Because of its relatively high boiling point, you should first condense the vapors from the reactor(s) using a conventional water-cooled shell and tube heat exchanger. I am assuming that your reactor(s) and the produced vapors are at essentially atmospheric pressure. (You failed to tell us the pressure, temperature, and compositions of the vapor stream) Using a water-cooled condenser should condense out the majority of the acetone content in the vapor stream. The remaining vapors can subsequently be put through another condenser cooled by the R-422A refrigerant - or another refrigerant.
If acetone is the only component that you wish to condense from the vapor stream, you have an easy job.

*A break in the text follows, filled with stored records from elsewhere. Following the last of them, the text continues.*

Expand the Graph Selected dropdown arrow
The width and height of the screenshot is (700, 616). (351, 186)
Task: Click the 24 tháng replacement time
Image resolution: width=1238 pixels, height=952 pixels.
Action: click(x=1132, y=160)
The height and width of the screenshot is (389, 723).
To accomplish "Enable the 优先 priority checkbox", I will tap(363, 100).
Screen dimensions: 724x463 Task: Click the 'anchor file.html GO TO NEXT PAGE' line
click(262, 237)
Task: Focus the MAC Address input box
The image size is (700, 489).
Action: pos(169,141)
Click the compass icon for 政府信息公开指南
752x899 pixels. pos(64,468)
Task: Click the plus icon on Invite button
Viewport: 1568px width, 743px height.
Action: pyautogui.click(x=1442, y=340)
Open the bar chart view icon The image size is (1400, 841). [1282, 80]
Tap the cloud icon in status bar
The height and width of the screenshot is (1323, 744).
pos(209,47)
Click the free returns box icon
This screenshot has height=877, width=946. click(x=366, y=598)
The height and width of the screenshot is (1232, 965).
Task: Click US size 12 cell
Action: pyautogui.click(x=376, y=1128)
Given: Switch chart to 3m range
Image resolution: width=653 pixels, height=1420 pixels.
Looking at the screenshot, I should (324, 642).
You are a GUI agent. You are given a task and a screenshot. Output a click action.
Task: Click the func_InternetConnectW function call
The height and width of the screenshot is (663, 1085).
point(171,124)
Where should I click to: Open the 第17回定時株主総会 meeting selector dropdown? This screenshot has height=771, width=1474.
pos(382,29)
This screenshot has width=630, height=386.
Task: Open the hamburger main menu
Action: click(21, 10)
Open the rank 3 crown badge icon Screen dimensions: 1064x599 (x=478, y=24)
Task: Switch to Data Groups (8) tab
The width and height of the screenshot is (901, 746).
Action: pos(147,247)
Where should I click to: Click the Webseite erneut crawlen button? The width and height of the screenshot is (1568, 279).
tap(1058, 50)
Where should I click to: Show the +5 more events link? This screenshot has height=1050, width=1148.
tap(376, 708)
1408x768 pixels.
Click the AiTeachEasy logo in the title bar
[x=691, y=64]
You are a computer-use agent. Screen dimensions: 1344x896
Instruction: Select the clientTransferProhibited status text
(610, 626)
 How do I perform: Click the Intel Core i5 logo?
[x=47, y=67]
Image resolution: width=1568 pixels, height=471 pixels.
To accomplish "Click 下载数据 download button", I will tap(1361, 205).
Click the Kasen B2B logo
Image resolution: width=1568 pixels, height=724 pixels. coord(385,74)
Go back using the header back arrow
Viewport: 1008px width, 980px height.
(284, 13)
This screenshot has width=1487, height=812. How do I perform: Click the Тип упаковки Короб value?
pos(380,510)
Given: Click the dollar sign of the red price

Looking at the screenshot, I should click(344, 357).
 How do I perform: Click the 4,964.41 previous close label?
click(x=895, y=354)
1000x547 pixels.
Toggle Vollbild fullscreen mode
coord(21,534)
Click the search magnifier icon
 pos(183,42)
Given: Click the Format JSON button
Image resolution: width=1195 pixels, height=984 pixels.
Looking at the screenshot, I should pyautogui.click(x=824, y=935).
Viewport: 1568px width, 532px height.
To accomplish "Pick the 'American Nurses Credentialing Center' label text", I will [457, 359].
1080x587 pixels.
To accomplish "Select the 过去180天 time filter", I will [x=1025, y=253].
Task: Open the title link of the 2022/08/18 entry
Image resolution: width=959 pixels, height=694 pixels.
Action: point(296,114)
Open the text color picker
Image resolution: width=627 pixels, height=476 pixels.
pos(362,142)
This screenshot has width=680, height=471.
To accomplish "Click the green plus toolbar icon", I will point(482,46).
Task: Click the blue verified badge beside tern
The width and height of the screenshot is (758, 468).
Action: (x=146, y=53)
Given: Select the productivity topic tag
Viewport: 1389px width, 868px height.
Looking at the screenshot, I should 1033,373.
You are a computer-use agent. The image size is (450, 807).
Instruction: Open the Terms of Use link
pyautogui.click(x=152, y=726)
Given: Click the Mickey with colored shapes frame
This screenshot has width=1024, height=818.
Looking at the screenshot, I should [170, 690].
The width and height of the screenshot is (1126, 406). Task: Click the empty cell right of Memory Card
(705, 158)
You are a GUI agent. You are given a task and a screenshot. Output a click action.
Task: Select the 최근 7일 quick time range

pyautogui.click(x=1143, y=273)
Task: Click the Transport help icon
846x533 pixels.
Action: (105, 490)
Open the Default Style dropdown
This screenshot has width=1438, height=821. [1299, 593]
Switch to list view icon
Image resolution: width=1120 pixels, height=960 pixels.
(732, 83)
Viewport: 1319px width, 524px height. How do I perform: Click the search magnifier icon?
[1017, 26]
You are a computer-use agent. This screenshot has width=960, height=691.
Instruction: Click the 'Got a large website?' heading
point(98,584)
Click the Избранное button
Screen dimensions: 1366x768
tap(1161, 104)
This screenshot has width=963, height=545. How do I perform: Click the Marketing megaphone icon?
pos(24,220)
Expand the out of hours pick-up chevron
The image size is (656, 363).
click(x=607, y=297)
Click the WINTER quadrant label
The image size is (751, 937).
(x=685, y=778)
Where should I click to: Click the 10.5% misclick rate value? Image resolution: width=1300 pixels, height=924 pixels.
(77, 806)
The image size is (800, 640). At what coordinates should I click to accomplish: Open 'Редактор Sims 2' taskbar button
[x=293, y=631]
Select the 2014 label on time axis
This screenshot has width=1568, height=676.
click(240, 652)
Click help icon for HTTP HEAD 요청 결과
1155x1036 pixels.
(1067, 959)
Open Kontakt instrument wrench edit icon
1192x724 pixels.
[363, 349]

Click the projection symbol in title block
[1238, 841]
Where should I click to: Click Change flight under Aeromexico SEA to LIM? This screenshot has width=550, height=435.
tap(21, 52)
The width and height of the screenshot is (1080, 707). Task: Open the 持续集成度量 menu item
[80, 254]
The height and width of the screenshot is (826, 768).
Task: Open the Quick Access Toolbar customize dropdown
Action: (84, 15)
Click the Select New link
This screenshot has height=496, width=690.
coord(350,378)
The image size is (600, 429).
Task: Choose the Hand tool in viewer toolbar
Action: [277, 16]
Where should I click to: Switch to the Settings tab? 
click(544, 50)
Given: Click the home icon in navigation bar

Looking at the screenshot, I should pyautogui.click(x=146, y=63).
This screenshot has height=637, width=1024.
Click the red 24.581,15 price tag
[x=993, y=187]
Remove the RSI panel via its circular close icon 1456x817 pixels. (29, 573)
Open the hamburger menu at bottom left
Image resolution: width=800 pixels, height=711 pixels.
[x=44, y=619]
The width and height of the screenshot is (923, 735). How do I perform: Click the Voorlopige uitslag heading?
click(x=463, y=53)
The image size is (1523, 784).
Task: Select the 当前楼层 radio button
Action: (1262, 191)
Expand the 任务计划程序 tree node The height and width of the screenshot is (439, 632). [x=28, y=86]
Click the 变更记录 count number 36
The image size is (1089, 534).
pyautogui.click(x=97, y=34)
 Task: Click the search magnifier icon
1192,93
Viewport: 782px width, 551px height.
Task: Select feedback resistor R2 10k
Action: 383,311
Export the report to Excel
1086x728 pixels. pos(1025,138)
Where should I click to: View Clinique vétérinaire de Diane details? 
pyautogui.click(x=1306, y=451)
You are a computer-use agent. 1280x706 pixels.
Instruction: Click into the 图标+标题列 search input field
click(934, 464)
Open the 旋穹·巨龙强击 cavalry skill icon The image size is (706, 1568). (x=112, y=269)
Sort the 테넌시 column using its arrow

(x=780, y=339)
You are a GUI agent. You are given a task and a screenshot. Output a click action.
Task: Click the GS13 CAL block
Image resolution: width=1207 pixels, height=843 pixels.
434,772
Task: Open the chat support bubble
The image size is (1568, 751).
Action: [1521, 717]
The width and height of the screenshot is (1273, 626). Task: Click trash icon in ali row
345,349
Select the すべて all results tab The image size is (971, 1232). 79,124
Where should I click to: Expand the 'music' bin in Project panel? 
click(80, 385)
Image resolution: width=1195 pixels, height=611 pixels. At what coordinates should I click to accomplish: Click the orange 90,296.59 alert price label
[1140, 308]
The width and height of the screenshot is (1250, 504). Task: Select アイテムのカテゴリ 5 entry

Acetone’s relatively high boiling point makes it easy, so you don’t have to use a so-called “deep” refrigerant like R-422A that normally is used down to -56 °F (-49 °C). You could easily use a much lower cost and more efficient refrigerant such as ammonia.
If you want to use your existing R-422A compressor (and related evaporator) you certainly can do that. However, as I state, that will be an “over-kill” for what I understand are your intentions or scope of work. From what you give us as information, I would try to use a water-cooled condenser prior to applying a refrigerant compression unit. Depending on the amount of recovery obtained by the refrigerant compression unit, that would be the measuring stick as to its justification.
Since you haven’t furnished all of the Basic Data for what you propose, I (and others) can’t give you any specific information on what you can or should do. For example, an economic analysis should be done on what you intend to spend in capital and operating costs in order to recover the 350 kg/h of acetone currently wasted. We don’t know the flow rates, pressures, temperatures, compositions, etc., etc. We don't even know if the acetone flaring rate is a continuous one (which I doubt). What is the acetone flare quantity per day, per week?